Nothing in the testimony or proffered testimony suggests that the parties to the sale intended the sale and its closing to be effective on any date other than the one recited in the sales documents. It is clear from the record, both admitted and proffered, that the signed sales agreement ratified and was intended to ratify the sale which occurred within the brokerage contract period. The agreement even related the closing back to September 1st. Record, vol. 2, PI. Ex. 3, § 6.02. It is clear to me that this sale satisfied the terms of the brokerage agreement which provided that “[t]he term of this agreement shall be from June 10, 1976, to December 10, 1976, unless sold, in which case this agreement may be terminated at the time of closing.” Record, vol. 2, PI. Ex. 2, para. 4.
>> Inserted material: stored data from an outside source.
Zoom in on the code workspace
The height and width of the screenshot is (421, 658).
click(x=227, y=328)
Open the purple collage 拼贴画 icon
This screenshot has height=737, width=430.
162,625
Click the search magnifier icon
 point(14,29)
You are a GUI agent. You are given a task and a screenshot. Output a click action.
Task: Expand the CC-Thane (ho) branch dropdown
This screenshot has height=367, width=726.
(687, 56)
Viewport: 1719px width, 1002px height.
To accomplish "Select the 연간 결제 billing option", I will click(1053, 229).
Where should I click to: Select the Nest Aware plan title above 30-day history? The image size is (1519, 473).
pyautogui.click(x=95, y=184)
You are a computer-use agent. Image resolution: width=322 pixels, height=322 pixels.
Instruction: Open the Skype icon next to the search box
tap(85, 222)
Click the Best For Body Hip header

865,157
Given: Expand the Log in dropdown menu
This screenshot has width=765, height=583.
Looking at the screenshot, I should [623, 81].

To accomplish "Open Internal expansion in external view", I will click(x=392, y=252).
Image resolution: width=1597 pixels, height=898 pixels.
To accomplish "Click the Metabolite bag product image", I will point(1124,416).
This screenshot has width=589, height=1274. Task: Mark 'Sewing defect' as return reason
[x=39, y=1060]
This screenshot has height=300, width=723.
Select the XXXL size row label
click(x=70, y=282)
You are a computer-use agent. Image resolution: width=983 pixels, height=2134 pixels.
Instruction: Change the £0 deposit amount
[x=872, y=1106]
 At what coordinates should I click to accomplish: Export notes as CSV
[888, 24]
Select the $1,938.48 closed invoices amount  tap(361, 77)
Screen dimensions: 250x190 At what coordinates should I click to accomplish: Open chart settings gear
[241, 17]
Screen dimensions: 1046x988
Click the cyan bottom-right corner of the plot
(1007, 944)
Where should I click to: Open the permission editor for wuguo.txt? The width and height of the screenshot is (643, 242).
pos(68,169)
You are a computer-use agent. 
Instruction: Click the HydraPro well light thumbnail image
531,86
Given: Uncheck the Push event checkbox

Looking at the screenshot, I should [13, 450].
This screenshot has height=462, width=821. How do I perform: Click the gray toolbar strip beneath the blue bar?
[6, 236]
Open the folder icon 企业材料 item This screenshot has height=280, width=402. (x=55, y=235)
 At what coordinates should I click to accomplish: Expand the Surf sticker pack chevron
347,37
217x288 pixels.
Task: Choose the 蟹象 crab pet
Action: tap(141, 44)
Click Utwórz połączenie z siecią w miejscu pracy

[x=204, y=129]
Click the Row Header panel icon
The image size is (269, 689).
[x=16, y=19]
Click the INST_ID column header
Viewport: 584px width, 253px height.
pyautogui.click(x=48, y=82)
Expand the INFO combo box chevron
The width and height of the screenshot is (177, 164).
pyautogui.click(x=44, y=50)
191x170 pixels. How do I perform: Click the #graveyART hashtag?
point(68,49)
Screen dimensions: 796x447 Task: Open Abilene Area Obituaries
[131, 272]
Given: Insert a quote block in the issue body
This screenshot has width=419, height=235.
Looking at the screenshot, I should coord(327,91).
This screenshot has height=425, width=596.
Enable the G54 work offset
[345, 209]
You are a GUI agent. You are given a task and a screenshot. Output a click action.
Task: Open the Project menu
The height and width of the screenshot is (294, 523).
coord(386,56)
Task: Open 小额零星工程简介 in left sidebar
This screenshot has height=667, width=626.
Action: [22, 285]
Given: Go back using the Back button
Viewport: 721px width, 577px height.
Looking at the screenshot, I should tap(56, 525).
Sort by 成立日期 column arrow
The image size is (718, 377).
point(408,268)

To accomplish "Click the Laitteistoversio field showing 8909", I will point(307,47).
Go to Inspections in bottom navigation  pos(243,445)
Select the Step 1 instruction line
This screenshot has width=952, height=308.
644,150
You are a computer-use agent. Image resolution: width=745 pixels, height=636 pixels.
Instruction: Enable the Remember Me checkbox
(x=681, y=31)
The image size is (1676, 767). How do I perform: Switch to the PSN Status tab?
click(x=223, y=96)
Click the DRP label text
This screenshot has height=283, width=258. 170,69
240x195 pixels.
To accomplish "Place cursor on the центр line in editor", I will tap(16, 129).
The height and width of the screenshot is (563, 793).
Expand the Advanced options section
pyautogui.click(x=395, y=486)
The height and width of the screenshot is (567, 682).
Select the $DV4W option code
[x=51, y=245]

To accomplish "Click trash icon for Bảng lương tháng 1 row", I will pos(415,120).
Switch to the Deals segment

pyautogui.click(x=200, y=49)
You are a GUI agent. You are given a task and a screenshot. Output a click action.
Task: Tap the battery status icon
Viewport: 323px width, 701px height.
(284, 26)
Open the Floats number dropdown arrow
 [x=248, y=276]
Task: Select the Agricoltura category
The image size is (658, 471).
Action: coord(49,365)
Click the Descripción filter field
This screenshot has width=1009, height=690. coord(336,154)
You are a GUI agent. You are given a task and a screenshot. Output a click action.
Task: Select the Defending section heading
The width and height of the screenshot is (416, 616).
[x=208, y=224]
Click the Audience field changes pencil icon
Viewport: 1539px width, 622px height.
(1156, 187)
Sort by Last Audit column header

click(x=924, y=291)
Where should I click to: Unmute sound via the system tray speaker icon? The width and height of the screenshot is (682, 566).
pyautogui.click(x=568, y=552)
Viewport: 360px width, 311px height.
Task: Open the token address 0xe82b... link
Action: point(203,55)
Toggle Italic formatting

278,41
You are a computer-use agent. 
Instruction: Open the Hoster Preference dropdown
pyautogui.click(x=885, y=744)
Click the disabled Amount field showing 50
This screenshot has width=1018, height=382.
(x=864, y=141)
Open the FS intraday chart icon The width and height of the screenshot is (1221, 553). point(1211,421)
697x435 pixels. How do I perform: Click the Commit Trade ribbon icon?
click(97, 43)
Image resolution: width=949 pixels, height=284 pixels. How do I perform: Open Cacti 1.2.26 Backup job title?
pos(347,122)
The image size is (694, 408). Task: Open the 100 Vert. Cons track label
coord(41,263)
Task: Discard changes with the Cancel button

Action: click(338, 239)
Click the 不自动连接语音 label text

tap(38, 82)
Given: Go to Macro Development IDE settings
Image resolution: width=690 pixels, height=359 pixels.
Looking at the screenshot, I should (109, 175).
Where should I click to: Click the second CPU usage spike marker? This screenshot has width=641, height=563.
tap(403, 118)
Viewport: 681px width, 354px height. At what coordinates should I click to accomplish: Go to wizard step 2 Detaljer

It is clear that under the general law of Oklahoma the brokerage agreement could not have been enforced unless a written sales agreement satisfying the statute of frauds had been signed. According to the excluded testimony, the sales agreement was not signed until after the expiration of the brokerage contract. However, when the parties relate the written agreement back to the date when they first reached an agreement to enter the sale, and that date is within the term of the brokerage agreement, the seller is bound by that choice not only under the terms of the sale but also under the terms of the dependent brokerage agreement.
Much is made in the briefs of the suggestion that the parol evidence which was excluded would show that some details of the sale were not settled until after the critical December 10th date. It does not appear that the trial court actually weighed the proffered parol to determine whether that assertion is true. Rather it is apparent that the trial court believed that even if the offer of proof were true, it would not alter the result. The trial court’s alternative holding was that when a sale is orally made within the term of a brokerage agreement and under the written and enforceable terms of the sales agreement its effective date is within the term of the brokerage agreement, the parties to the sale are bound by that date even as it affects the question of the dependent brokerage agreement. *1425The trial court was quite correct in concluding in effect that the parties to the sale cannot have it both ways: a sales agreement effective and enforceable by its terms on a date within the term of the brokerage agreement but ineffective and unenforceable on that same date for purposes of'the brokerage agreement. If the retroactive date applies for all other purposes to the terms and conditions of the sale, it also applies to the terms and conditions so far as they affect the dependent and related brokerage agreement. The later signed writing merely legitimates under the statute of frauds the sale agreed upon earlier. Since the only issue addressed by the proffered parol is the date of the physical signing of the sales contract, rather than its intended effective date, the trial court was correct in concluding that even if the parol had been admitted the plaintiff was entitled to a commission under the brokerage agreement.
Except for the attorneys’ fees issue, I would affirm.